The most serious one of these would be where an actual operator is affected: The "==" operator does not work as one would expect, instead the "===" operator is needed to get true equality comparison.
One of the big 3 PHP forum packages was affected by a vulnerability in it's "stay logged in" code. The cookie would contain the user's ID and their password hash. The PHP script would read and cleanse the ID, use it to query the user's correct hash in the database, and then compare it with the one in the cookie to see if they should be automatically logged in.
However the comparison was with ==, so by modifying the cookie, an attacker use a hash "value" of boolean:true, making the hash comparison statement useless. The attacker could thus substitute any user ID to log in without a password.

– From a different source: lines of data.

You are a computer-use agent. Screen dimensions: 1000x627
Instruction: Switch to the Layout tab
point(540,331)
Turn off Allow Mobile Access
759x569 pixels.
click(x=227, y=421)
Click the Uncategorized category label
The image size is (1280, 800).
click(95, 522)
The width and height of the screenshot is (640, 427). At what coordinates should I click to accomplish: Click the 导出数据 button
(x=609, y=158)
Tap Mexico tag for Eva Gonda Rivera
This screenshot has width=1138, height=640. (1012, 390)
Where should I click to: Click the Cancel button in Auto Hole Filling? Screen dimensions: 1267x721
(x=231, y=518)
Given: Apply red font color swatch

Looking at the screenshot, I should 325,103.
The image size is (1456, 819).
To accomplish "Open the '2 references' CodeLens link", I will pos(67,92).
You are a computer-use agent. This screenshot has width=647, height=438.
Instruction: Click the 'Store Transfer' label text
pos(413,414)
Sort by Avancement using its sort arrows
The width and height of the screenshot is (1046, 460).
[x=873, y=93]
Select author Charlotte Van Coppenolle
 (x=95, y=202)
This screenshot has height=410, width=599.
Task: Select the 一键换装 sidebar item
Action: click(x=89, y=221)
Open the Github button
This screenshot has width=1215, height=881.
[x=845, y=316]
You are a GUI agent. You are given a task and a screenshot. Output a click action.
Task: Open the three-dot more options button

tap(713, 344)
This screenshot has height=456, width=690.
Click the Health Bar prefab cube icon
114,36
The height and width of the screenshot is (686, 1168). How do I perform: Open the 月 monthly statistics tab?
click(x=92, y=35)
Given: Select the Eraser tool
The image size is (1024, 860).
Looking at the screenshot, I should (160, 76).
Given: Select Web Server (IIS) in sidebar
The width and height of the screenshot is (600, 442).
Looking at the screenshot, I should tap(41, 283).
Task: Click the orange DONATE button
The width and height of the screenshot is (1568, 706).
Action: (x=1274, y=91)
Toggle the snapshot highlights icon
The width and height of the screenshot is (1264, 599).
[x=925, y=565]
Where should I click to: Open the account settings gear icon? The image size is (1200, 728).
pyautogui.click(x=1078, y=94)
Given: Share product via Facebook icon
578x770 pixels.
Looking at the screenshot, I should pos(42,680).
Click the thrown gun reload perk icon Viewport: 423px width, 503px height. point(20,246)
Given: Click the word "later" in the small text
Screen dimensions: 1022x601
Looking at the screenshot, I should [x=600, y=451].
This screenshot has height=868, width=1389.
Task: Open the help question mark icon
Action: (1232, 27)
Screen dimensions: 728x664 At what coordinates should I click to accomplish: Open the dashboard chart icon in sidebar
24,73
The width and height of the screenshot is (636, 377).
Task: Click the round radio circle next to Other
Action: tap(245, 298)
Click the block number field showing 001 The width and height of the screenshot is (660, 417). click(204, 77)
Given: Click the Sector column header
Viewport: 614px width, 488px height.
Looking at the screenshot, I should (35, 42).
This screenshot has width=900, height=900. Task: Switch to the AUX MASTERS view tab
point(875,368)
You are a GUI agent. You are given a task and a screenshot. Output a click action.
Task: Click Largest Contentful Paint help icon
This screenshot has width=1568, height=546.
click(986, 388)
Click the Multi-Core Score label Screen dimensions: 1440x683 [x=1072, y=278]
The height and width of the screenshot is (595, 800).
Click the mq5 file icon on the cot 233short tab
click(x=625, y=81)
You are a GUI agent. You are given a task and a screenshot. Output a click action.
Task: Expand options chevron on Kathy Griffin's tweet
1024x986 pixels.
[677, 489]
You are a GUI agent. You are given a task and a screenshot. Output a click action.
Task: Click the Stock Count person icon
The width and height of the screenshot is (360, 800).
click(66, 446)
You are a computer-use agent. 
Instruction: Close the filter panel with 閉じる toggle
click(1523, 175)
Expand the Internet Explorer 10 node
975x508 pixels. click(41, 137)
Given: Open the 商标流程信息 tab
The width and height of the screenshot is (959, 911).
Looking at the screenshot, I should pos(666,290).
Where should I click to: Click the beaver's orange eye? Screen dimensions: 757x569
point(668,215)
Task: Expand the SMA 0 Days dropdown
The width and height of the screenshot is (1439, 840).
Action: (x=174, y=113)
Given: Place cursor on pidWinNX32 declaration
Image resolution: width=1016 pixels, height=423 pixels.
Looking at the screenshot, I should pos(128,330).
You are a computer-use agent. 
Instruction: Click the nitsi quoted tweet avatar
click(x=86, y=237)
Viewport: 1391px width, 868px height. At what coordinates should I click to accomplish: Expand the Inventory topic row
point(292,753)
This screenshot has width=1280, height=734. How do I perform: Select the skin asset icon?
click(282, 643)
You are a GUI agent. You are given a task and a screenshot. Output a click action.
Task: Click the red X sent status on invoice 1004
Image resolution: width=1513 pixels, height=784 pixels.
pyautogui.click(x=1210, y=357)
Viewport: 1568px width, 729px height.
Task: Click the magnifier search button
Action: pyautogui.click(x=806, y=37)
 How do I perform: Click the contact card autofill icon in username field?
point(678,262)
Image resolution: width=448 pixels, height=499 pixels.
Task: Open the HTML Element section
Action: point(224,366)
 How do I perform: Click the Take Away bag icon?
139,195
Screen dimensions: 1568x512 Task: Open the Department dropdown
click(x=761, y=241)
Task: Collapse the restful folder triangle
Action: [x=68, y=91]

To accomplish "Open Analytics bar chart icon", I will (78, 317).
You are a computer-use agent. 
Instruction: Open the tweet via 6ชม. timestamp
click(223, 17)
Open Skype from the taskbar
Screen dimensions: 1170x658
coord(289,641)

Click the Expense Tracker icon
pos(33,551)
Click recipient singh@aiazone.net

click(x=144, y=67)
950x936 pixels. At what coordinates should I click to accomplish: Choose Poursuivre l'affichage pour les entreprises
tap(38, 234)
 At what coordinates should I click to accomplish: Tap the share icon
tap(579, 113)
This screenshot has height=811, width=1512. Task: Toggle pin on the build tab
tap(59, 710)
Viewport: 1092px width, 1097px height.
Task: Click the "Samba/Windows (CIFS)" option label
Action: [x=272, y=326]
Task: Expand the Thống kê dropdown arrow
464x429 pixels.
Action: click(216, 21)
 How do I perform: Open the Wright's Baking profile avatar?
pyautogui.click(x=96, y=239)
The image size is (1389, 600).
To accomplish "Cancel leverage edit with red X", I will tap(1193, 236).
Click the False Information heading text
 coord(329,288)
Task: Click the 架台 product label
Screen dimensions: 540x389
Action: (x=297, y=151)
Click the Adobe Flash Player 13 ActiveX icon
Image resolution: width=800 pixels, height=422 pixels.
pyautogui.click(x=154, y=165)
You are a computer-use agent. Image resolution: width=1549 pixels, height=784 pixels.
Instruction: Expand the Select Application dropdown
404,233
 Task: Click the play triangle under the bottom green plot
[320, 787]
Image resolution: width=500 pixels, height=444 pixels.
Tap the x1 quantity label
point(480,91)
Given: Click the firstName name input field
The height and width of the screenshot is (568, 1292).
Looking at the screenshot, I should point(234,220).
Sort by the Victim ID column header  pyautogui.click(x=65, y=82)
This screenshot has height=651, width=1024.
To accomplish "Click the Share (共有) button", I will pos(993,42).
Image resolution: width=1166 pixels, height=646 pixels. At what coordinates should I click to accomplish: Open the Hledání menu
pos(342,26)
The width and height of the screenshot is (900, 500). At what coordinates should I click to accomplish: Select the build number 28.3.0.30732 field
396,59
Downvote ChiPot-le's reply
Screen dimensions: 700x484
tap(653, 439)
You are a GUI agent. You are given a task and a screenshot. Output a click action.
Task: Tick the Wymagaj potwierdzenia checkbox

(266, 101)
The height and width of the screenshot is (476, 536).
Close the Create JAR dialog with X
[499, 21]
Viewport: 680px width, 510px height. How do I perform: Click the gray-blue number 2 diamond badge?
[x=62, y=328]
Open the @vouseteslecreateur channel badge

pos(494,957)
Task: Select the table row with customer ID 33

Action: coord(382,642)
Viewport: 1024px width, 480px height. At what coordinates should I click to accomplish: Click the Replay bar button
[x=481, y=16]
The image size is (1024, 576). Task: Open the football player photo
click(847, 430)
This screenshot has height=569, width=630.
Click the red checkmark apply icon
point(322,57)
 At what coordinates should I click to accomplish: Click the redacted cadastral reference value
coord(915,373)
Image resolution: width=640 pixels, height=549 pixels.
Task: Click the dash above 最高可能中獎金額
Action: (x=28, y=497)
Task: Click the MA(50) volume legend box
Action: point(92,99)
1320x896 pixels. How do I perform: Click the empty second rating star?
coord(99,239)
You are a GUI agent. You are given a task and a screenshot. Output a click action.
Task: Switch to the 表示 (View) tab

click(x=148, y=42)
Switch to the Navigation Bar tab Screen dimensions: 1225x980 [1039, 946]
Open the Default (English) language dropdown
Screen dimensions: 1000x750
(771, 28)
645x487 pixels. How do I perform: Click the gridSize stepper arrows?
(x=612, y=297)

Allowing people to upload files, whether that API is supposed to be used by users or not. For example, if a program uploads some files to a server, and that program will never upload a bad file, that's fine.
But a hacker could trace what is being sent, and where to. He could find out that it is allowing files to be uploaded.
From there, he could easily upload a php file. Once that's done, it's game over. He now has access to all your data and can destroy or change anything he wants.
Another common mistake is allowing flooding. You should put some sane limits on your data. Don't allow users to input nonsensical data. Why is a user's name 2MB in length? Things like that make it so easy for someone flood your database or filesystem and crash the system due to out of space errors.